Quand on fait des conneries, on les paye. Je suis parti, car je n’étais pas d’accord avec ce qui se faisait là-bas, ensuite il y a eu une longue descente aux enfers. Au haut niveau, il faut être sérieux, ne pas faire de conneries sinon tu le payes cash. J’espère qu’ils pourront remonter car il y a des gens que j’apprécie beaucoup là-bas. Je me souviens à l’époque dans la tribune il y avait un panneau avec inscrit le nombre de matchs en Ligue 1 car c’était le club avec le plus de saison de l’histoire en Ligue 1 (66). Les voir aujourd’hui dans cette position, ça me fait mal au cœur.

Vous avez coaché des U18, vous avez coaché des groupes pros, quelles sont les différences ?

Avec les pros, vous n’avez pas le droit à l’erreur, vous êtes tout de suite pointé du doigt. Avec des jeunes, vous avez plus de temps, vous avez 2 ou 3 jokers. Avec un groupe pro, vous n’avez pas joker. Il faut faire attention à tout ce qu’on fait, tout ce qu’on dit. Ce n’est pas le même métier.
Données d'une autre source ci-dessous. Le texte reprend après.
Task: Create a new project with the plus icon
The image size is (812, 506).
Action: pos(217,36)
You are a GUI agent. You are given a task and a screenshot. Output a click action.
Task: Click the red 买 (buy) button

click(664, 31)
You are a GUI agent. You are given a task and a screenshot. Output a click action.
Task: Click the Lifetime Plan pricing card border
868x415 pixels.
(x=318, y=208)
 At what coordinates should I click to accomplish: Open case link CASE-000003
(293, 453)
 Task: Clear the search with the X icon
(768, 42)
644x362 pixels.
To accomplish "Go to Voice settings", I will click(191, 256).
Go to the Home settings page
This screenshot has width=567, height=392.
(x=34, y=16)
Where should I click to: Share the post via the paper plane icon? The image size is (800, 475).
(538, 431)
En tant qu’entraineur, quels étaient vos rapports aux médias ?

J’aimais bien, c’était un jeu, je voulais voir jusqu’où ils pouvaient aller. J’étais un peu atypique d’après ce qu’on m’a dit. Je suis quelqu’un de cash. Aujourd’hui, beaucoup d’entraineur ont des langues de bois pour ne pas se fâcher avec les dirigeants, les joueurs. Moi, quand ça n’allait pas je le disais, ça plait, ça ne plait pas tant pis. J’aurais peut-être duré un peu plus longtemps si j’avais eu la presse un peu plus avec moi. Ça ne me dérangeait pas de les titiller.

Vous pensez que cela vous a coûté des opportunités ?

Certainement, car dans chaque club où je suis passé, on a joué l’Europe, quand il a fallu sauver un club, il a été sauvé. Le contrat était toujours rempli. Mais, ça ne me dérange pas.